WHAT IS REQUIRED — Repeat each line of the records below exactly.

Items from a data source
##############################

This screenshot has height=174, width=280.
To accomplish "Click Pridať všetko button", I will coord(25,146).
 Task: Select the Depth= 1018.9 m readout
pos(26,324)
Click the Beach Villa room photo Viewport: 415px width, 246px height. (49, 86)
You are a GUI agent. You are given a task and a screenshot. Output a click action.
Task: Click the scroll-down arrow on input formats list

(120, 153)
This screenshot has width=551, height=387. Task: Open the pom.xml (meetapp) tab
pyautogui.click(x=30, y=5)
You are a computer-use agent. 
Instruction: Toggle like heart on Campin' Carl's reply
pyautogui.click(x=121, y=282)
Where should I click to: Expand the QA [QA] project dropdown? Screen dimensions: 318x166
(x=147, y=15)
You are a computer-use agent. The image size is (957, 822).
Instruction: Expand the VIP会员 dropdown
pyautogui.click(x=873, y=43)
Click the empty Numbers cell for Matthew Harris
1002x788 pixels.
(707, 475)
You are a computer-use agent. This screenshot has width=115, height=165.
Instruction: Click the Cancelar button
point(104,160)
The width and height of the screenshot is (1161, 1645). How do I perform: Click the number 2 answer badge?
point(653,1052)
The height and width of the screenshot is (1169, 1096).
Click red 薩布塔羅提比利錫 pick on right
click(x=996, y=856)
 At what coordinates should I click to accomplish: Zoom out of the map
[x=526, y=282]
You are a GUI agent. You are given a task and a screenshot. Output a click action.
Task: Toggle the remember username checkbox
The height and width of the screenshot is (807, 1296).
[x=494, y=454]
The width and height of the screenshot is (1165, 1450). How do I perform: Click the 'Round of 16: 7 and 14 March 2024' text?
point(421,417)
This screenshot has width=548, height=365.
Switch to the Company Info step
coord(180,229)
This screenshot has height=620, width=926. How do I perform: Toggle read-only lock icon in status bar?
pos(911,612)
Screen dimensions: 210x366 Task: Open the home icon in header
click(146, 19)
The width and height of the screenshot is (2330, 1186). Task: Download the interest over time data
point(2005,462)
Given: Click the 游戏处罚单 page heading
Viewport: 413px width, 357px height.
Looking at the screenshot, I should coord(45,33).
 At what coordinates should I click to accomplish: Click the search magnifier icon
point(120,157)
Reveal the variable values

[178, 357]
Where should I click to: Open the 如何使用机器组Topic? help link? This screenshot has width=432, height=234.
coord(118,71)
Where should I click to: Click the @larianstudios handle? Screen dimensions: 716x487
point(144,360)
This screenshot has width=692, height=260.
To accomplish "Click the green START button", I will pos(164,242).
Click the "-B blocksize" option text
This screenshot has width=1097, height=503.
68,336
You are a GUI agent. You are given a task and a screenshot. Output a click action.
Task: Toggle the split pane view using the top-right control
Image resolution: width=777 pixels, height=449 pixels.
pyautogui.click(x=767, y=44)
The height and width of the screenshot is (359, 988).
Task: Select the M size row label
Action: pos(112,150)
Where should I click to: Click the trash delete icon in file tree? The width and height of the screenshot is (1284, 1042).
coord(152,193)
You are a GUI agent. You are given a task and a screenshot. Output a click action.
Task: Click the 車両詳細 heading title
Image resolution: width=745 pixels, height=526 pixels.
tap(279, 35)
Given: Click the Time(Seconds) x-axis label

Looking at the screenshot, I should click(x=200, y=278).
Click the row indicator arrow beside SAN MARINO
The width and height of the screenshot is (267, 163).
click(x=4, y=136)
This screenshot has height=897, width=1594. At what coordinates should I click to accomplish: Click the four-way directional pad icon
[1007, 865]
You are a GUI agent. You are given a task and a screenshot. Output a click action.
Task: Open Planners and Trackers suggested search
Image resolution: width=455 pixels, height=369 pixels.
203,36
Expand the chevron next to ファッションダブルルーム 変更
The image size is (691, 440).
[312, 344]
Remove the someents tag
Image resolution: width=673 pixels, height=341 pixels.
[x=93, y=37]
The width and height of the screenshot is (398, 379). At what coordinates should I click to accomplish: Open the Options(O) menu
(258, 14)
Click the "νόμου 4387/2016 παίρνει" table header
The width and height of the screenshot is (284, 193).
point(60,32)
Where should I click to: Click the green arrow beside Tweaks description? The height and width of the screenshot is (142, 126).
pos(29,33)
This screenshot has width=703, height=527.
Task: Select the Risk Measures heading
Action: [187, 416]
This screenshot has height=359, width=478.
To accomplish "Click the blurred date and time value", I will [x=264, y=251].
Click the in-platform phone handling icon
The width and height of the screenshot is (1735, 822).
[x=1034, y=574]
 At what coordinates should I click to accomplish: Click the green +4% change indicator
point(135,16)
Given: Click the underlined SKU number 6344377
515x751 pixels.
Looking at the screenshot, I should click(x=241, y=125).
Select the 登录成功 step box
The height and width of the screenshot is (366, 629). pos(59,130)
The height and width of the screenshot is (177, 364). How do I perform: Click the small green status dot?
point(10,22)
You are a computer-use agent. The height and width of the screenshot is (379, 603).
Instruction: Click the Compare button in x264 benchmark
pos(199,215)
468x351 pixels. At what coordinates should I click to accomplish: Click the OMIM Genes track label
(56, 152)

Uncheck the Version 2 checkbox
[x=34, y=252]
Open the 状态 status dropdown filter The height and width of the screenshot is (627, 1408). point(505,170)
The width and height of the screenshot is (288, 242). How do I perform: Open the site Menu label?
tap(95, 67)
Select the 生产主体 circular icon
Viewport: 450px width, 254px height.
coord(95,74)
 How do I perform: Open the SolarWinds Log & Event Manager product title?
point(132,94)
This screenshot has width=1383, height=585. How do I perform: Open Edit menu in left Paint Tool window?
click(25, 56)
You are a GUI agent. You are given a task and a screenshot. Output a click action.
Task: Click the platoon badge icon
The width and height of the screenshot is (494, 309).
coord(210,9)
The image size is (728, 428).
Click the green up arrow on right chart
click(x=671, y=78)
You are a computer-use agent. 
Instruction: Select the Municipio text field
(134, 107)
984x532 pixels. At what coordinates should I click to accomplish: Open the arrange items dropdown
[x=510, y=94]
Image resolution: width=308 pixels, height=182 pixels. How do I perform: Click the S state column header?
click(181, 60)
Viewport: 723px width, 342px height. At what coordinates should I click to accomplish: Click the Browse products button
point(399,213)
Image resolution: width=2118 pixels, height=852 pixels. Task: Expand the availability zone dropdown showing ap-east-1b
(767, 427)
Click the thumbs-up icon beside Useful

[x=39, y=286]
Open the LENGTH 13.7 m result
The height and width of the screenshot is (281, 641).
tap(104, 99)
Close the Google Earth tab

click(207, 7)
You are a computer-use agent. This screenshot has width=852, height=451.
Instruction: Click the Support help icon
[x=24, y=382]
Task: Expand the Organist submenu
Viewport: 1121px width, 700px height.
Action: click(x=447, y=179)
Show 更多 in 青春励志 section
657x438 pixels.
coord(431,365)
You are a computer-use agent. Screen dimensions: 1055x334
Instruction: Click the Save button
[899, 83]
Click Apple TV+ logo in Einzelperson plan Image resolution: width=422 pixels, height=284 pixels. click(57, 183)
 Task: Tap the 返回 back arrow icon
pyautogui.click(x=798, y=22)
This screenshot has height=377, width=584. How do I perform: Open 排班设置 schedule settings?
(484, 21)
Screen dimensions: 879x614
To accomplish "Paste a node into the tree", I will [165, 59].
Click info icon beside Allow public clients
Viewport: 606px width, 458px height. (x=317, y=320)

##############################

ANSWER TO THIS PROBLEM —
This screenshot has height=174, width=280.
To accomplish "Click Pridať všetko button", I will coord(25,146).
 Task: Select the Depth= 1018.9 m readout
pos(26,324)
Click the Beach Villa room photo Viewport: 415px width, 246px height. (49, 86)
You are a GUI agent. You are given a task and a screenshot. Output a click action.
Task: Click the scroll-down arrow on input formats list

(120, 153)
This screenshot has width=551, height=387. Task: Open the pom.xml (meetapp) tab
pyautogui.click(x=30, y=5)
You are a computer-use agent. 
Instruction: Toggle like heart on Campin' Carl's reply
pyautogui.click(x=121, y=282)
Where should I click to: Expand the QA [QA] project dropdown? Screen dimensions: 318x166
(x=147, y=15)
You are a computer-use agent. The image size is (957, 822).
Instruction: Expand the VIP会员 dropdown
pyautogui.click(x=873, y=43)
Click the empty Numbers cell for Matthew Harris
1002x788 pixels.
(707, 475)
You are a computer-use agent. This screenshot has width=115, height=165.
Instruction: Click the Cancelar button
point(104,160)
The width and height of the screenshot is (1161, 1645). How do I perform: Click the number 2 answer badge?
point(653,1052)
The height and width of the screenshot is (1169, 1096).
Click red 薩布塔羅提比利錫 pick on right
click(x=996, y=856)
 At what coordinates should I click to accomplish: Zoom out of the map
[x=526, y=282]
You are a GUI agent. You are given a task and a screenshot. Output a click action.
Task: Toggle the remember username checkbox
The height and width of the screenshot is (807, 1296).
[x=494, y=454]
The width and height of the screenshot is (1165, 1450). How do I perform: Click the 'Round of 16: 7 and 14 March 2024' text?
point(421,417)
This screenshot has width=548, height=365.
Switch to the Company Info step
coord(180,229)
This screenshot has height=620, width=926. How do I perform: Toggle read-only lock icon in status bar?
pos(911,612)
Screen dimensions: 210x366 Task: Open the home icon in header
click(146, 19)
The width and height of the screenshot is (2330, 1186). Task: Download the interest over time data
point(2005,462)
Given: Click the 游戏处罚单 page heading
Viewport: 413px width, 357px height.
Looking at the screenshot, I should coord(45,33).
 At what coordinates should I click to accomplish: Click the search magnifier icon
point(120,157)
Reveal the variable values

[178, 357]
Where should I click to: Open the 如何使用机器组Topic? help link? This screenshot has width=432, height=234.
coord(118,71)
Where should I click to: Click the @larianstudios handle? Screen dimensions: 716x487
point(144,360)
This screenshot has width=692, height=260.
To accomplish "Click the green START button", I will pos(164,242).
Click the "-B blocksize" option text
This screenshot has width=1097, height=503.
68,336
You are a GUI agent. You are given a task and a screenshot. Output a click action.
Task: Toggle the split pane view using the top-right control
Image resolution: width=777 pixels, height=449 pixels.
pyautogui.click(x=767, y=44)
The height and width of the screenshot is (359, 988).
Task: Select the M size row label
Action: pos(112,150)
Where should I click to: Click the trash delete icon in file tree? The width and height of the screenshot is (1284, 1042).
coord(152,193)
You are a GUI agent. You are given a task and a screenshot. Output a click action.
Task: Click the 車両詳細 heading title
Image resolution: width=745 pixels, height=526 pixels.
tap(279, 35)
Given: Click the Time(Seconds) x-axis label

Looking at the screenshot, I should click(x=200, y=278).
Click the row indicator arrow beside SAN MARINO
The width and height of the screenshot is (267, 163).
click(x=4, y=136)
This screenshot has height=897, width=1594. At what coordinates should I click to accomplish: Click the four-way directional pad icon
[1007, 865]
You are a GUI agent. You are given a task and a screenshot. Output a click action.
Task: Open Planners and Trackers suggested search
Image resolution: width=455 pixels, height=369 pixels.
203,36
Expand the chevron next to ファッションダブルルーム 変更
The image size is (691, 440).
[312, 344]
Remove the someents tag
Image resolution: width=673 pixels, height=341 pixels.
[x=93, y=37]
The width and height of the screenshot is (398, 379). At what coordinates should I click to accomplish: Open the Options(O) menu
(258, 14)
Click the "νόμου 4387/2016 παίρνει" table header
The width and height of the screenshot is (284, 193).
point(60,32)
Where should I click to: Click the green arrow beside Tweaks description? The height and width of the screenshot is (142, 126).
pos(29,33)
This screenshot has width=703, height=527.
Task: Select the Risk Measures heading
Action: [187, 416]
This screenshot has height=359, width=478.
To accomplish "Click the blurred date and time value", I will [x=264, y=251].
Click the in-platform phone handling icon
The width and height of the screenshot is (1735, 822).
[x=1034, y=574]
 At what coordinates should I click to accomplish: Click the green +4% change indicator
point(135,16)
Given: Click the underlined SKU number 6344377
515x751 pixels.
Looking at the screenshot, I should click(x=241, y=125).
Select the 登录成功 step box
The height and width of the screenshot is (366, 629). pos(59,130)
The height and width of the screenshot is (177, 364). How do I perform: Click the small green status dot?
point(10,22)
You are a computer-use agent. The height and width of the screenshot is (379, 603).
Instruction: Click the Compare button in x264 benchmark
pos(199,215)
468x351 pixels. At what coordinates should I click to accomplish: Click the OMIM Genes track label
(56, 152)

Uncheck the Version 2 checkbox
[x=34, y=252]
Open the 状态 status dropdown filter The height and width of the screenshot is (627, 1408). point(505,170)
The width and height of the screenshot is (288, 242). How do I perform: Open the site Menu label?
tap(95, 67)
Select the 生产主体 circular icon
Viewport: 450px width, 254px height.
coord(95,74)
 How do I perform: Open the SolarWinds Log & Event Manager product title?
point(132,94)
This screenshot has width=1383, height=585. How do I perform: Open Edit menu in left Paint Tool window?
click(25, 56)
You are a GUI agent. You are given a task and a screenshot. Output a click action.
Task: Click the platoon badge icon
The width and height of the screenshot is (494, 309).
coord(210,9)
The image size is (728, 428).
Click the green up arrow on right chart
click(x=671, y=78)
You are a computer-use agent. 
Instruction: Select the Municipio text field
(134, 107)
984x532 pixels. At what coordinates should I click to accomplish: Open the arrange items dropdown
[x=510, y=94]
Image resolution: width=308 pixels, height=182 pixels. How do I perform: Click the S state column header?
click(181, 60)
Viewport: 723px width, 342px height. At what coordinates should I click to accomplish: Click the Browse products button
point(399,213)
Image resolution: width=2118 pixels, height=852 pixels. Task: Expand the availability zone dropdown showing ap-east-1b
(767, 427)
Click the thumbs-up icon beside Useful

[x=39, y=286]
Open the LENGTH 13.7 m result
The height and width of the screenshot is (281, 641).
tap(104, 99)
Close the Google Earth tab

click(207, 7)
You are a computer-use agent. This screenshot has width=852, height=451.
Instruction: Click the Support help icon
[x=24, y=382]
Task: Expand the Organist submenu
Viewport: 1121px width, 700px height.
Action: click(x=447, y=179)
Show 更多 in 青春励志 section
657x438 pixels.
coord(431,365)
You are a computer-use agent. Screen dimensions: 1055x334
Instruction: Click the Save button
[899, 83]
Click Apple TV+ logo in Einzelperson plan Image resolution: width=422 pixels, height=284 pixels. click(57, 183)
 Task: Tap the 返回 back arrow icon
pyautogui.click(x=798, y=22)
This screenshot has height=377, width=584. How do I perform: Open 排班设置 schedule settings?
(484, 21)
Screen dimensions: 879x614
To accomplish "Paste a node into the tree", I will [165, 59].
Click info icon beside Allow public clients
Viewport: 606px width, 458px height. (x=317, y=320)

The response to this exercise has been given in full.